Was sie nicht können, ist ein rechtliches Problem lösen. Und ausgerechnet die Funktion, die die meiste Aufmerksamkeit bekommt, die dir einen Ausweg in letzter Sekunde verspricht, ist die einzige, die von dir eine unumkehrbare Entscheidung im denkbar schlechtesten Moment verlangt, vor den Augen der Person, die du damit aufhalten willst.

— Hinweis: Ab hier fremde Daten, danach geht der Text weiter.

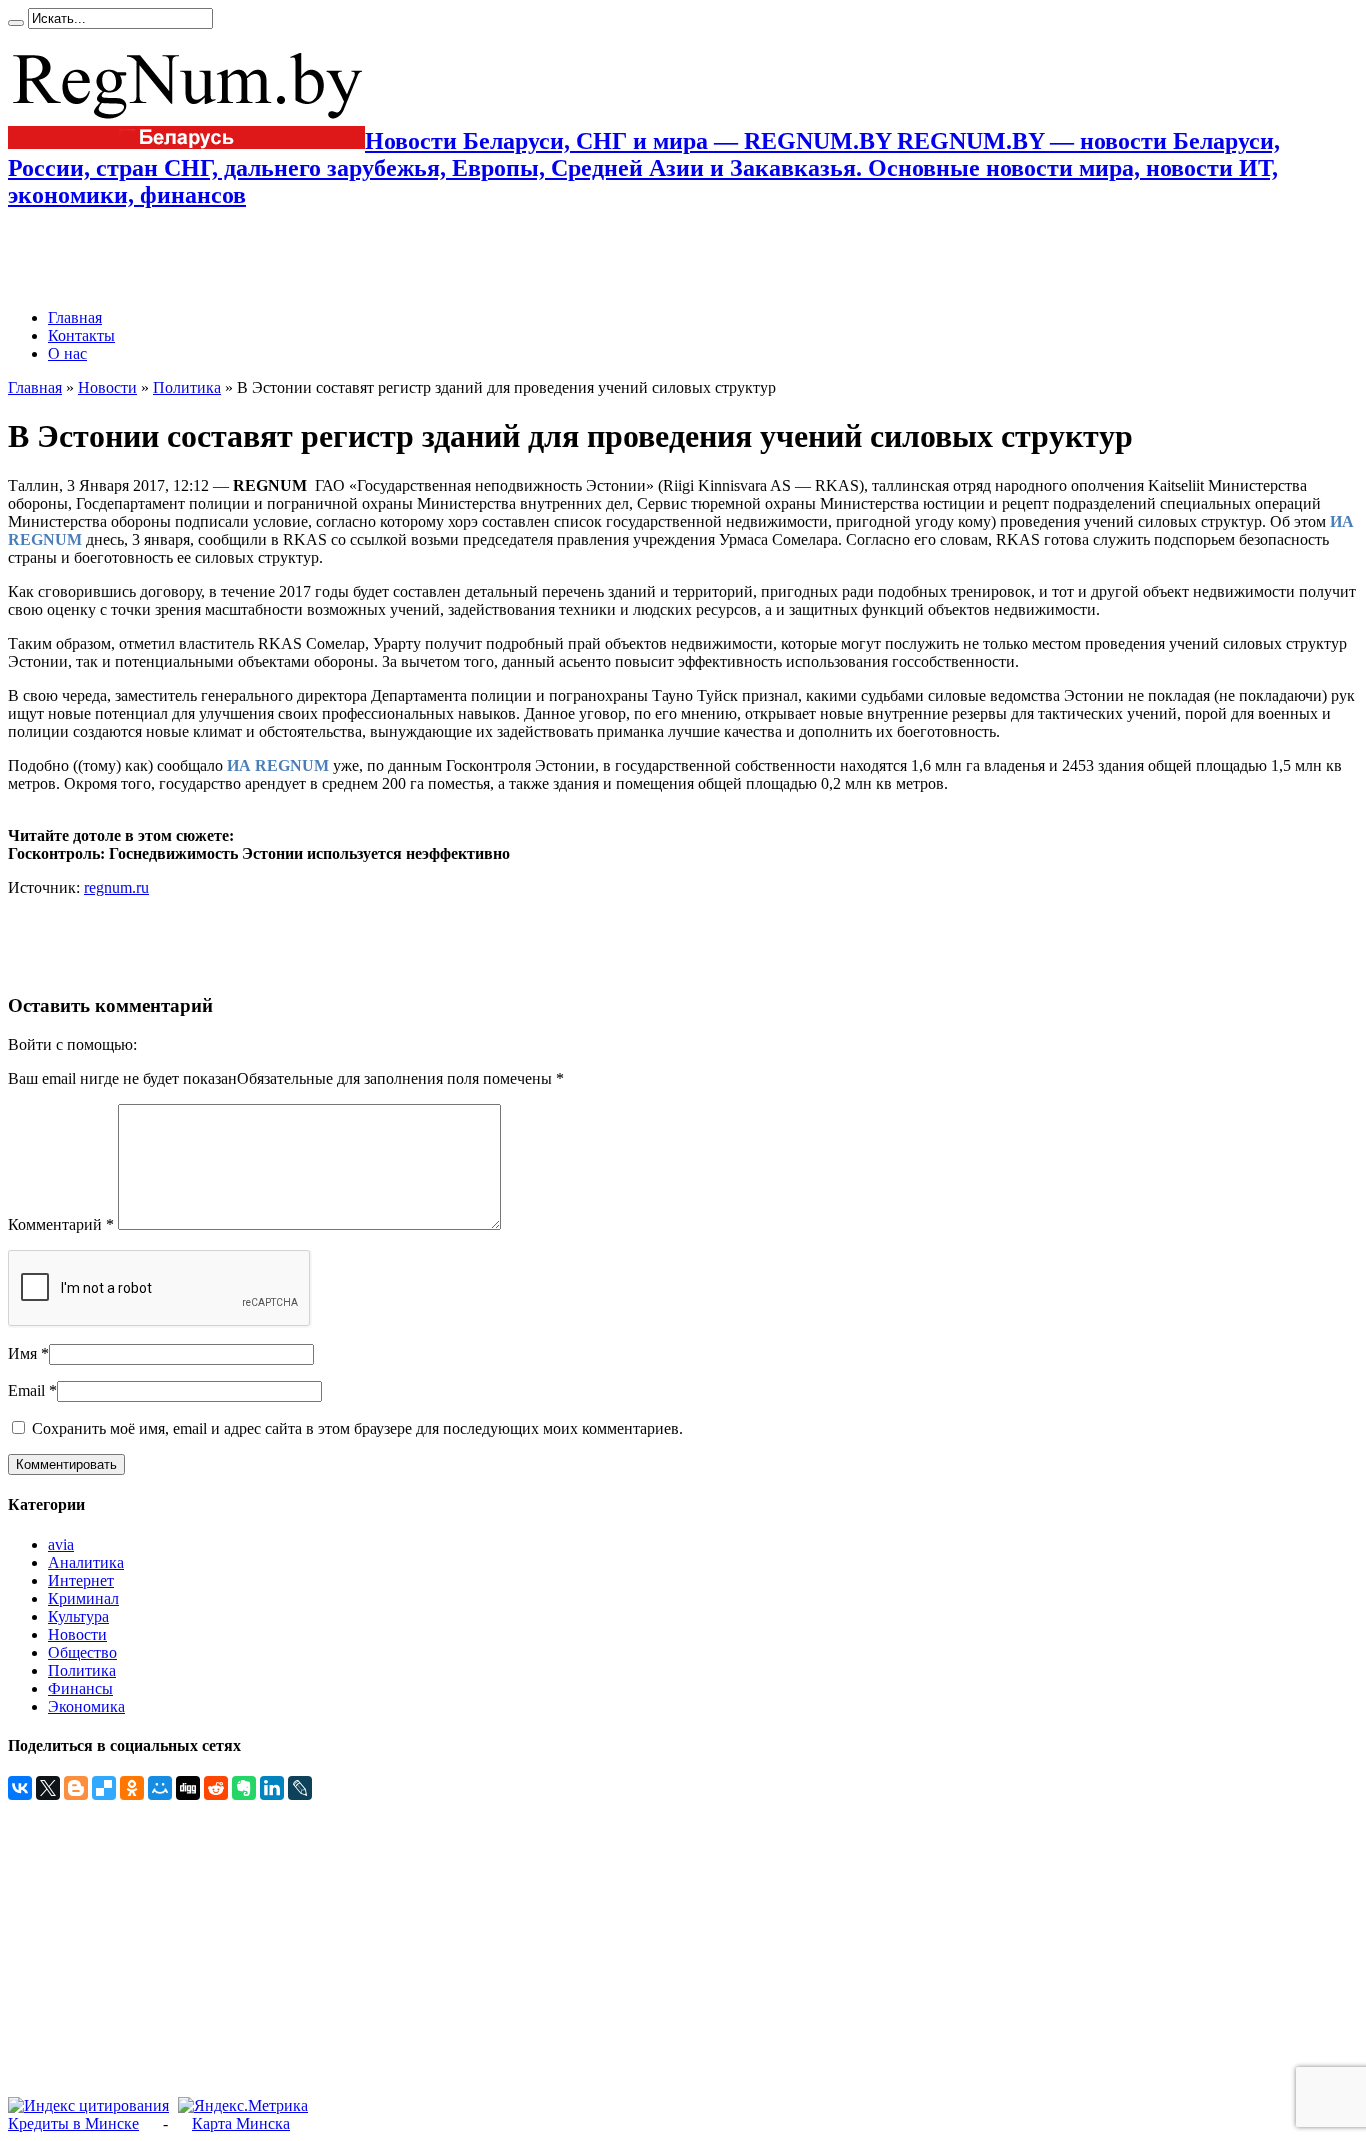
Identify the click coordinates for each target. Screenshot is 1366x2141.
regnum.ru (116, 887)
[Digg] (188, 1788)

Datenschutz, der davon abhängt, dass du alles richtig machst, während du verängstigt, übermüdet und in der Unterzahl bist, ist kein Plan. Er ist eine Wette. Die Schutzmaßnahmen, die etwas wert sind, sind die, die schon greifen, bevor du an den Schalter trittst. Genau deshalb ist der richtige Zeitpunkt für all das der, an dem du dein Bedrohungsmodell festlegst, und nicht der, an dem jemand nach deinem Handy fragt.